**Task description:** Count up the lines below in which the string "computer" appears. The reply should be that number alone.

BEGIN Information shown

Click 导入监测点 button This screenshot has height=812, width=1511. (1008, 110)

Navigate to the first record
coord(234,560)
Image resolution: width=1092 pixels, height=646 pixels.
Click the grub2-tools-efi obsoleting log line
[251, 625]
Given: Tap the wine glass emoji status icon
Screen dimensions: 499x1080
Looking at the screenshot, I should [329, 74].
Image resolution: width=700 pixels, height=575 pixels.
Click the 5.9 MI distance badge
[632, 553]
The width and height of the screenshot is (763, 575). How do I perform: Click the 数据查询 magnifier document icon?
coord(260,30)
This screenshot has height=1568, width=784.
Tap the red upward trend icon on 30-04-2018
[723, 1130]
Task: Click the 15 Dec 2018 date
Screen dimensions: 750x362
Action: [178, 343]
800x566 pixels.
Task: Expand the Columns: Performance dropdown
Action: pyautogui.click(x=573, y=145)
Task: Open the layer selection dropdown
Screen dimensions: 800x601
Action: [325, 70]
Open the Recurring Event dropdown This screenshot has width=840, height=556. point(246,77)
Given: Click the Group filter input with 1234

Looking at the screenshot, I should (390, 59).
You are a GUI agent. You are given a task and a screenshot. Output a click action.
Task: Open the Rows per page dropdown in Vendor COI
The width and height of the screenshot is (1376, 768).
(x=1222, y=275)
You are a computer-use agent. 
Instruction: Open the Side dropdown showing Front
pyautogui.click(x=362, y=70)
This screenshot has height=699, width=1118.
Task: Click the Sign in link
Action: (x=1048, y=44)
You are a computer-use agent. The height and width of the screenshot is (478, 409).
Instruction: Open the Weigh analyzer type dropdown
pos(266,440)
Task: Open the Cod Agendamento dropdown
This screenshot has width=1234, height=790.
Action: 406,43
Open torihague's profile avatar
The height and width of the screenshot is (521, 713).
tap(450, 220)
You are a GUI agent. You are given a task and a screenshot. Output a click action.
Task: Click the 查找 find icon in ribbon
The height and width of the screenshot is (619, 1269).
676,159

END Information shown

**Completed exercise:** 2